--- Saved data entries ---
++++++++++++++++++++

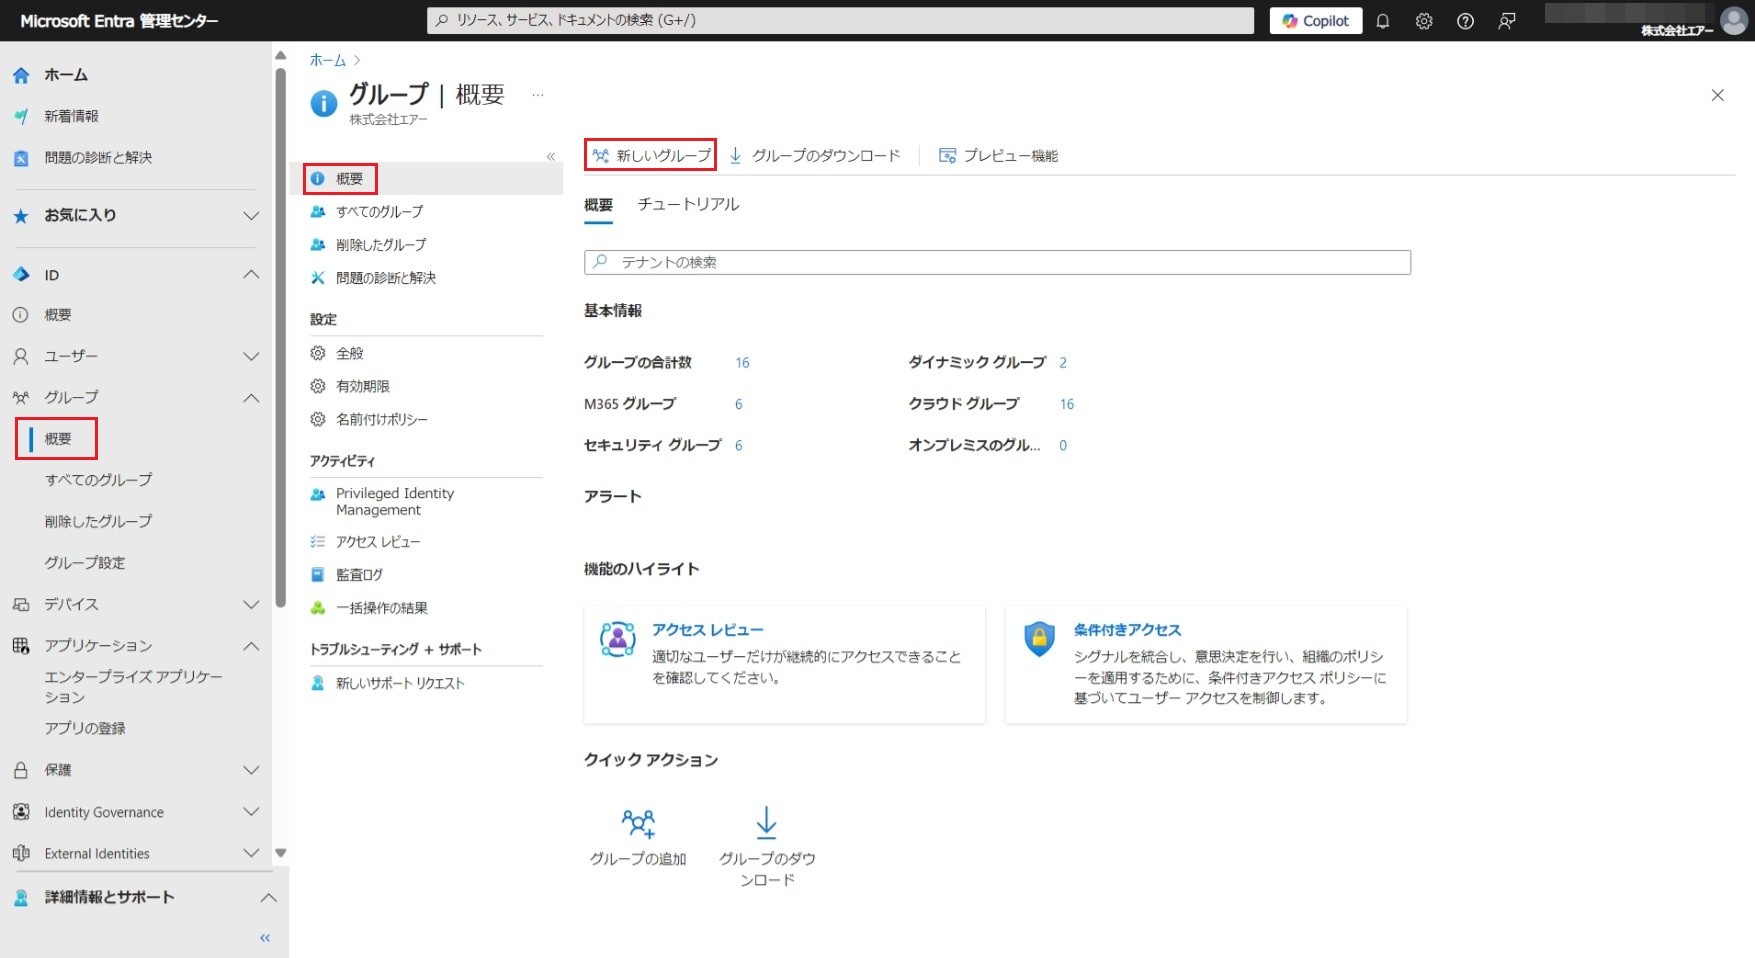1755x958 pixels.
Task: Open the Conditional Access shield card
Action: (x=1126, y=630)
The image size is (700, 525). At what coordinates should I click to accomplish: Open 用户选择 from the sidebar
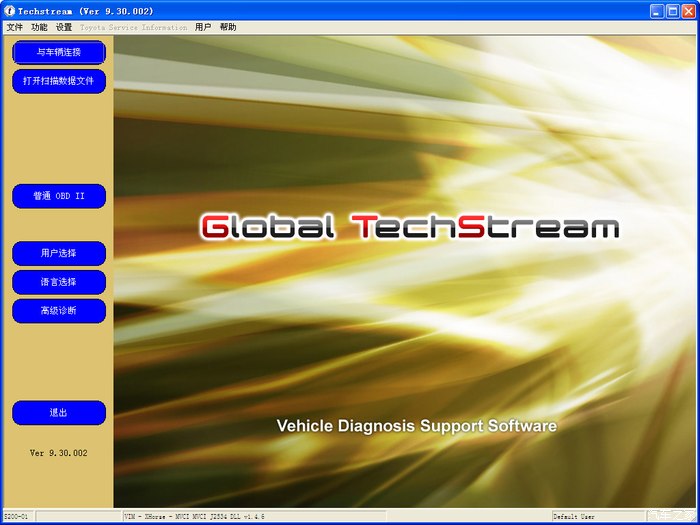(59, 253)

++++++++++++++++++++

--- The task ---
Nothing but the lines from the line with "The image size" through the last line of the data above should be printed, exactly as written and without pictures.

--- Expected answer ---
The image size is (700, 525). At what coordinates should I click to accomplish: Open 用户选择 from the sidebar
(59, 253)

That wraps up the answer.